Pour la production de moteurs d’avion, Renault s’est associé à Caudron, en 1932. Le principal artisan de cette association, qui se poursuivit jusqu’en 1942, est Marcel Riffard, un ingénieur en aérodynamique de grande classe. C’est lui qui a dessiné les petits avions de course et d’acrobatie qui participèrent régulièrement aux meetings et à la Coupe Deutsch de la Meurthe.
En 1936, Michel Detroyat, pilote d’essais chez Morane s’est vu confié un avion dessiné par Riffard pour participer à une compétition aux U.S.A. le " Thomson Trophy ". 
Cette course mettait en concurrence des avions de toutes catégories équipés de moteurs de toutes puissances. Il s’agissait de tourner autour de trois pylônes à très basse altitude. Michel Detroyat avait amené son avion dans une très grande caisse, et quand les Américains ont vu sortir l’avion bleu de cette caisse, ils se sont mis à rire. C’est lui qui a gagné le trophée, devant des avions disposant de moteurs de 1000 CV. Telle était la qualité du petit appareil dessiné par Riffard et équipé d’un moteur Renault.

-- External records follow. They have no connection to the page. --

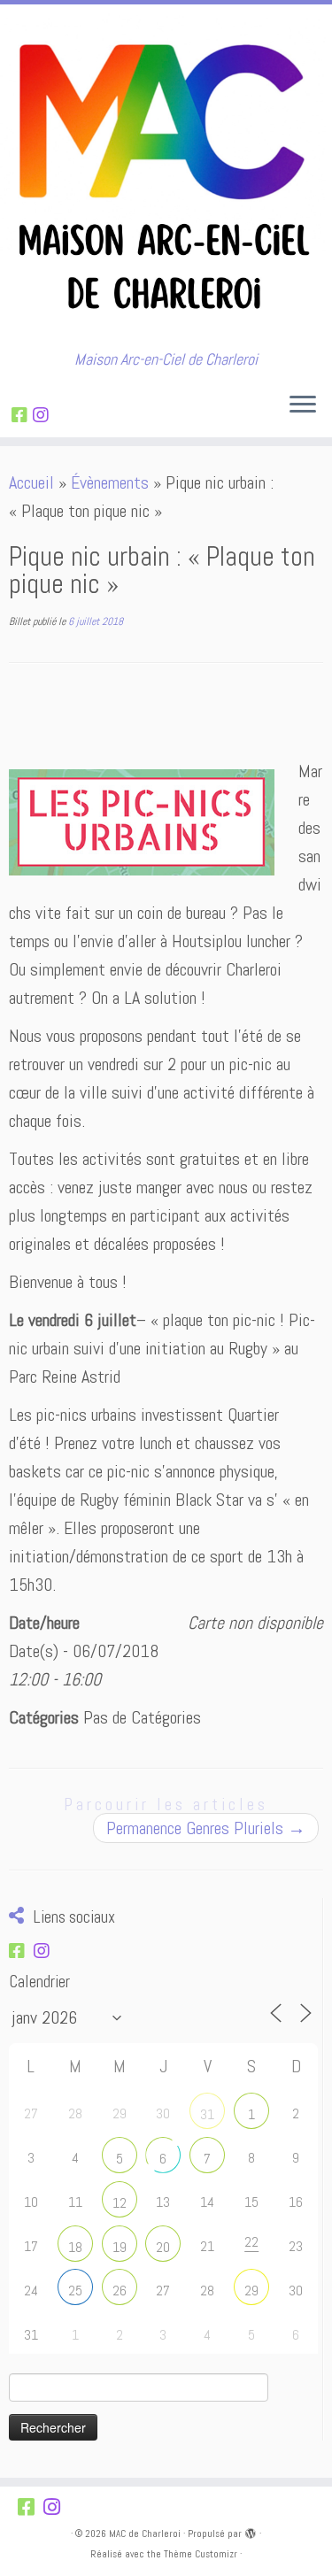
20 (163, 2247)
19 (119, 2247)
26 (119, 2290)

Par la suite fut créé la société, "Air Bleu", compagnie qui transportait le courrier en rayonnant depuis Paris, tous les jours, vers les principales villes de France. Il y avait 6 avions d'une exactitude surprenante puisque ils arrivaient, dit-on, à la minute près quelque soit le temps. L’un des plus jeunes pilotes de cette flotte était Georges Libert, l’un des pilotes français qui a eu la plus extraordinaire carrière du vingtième siècle.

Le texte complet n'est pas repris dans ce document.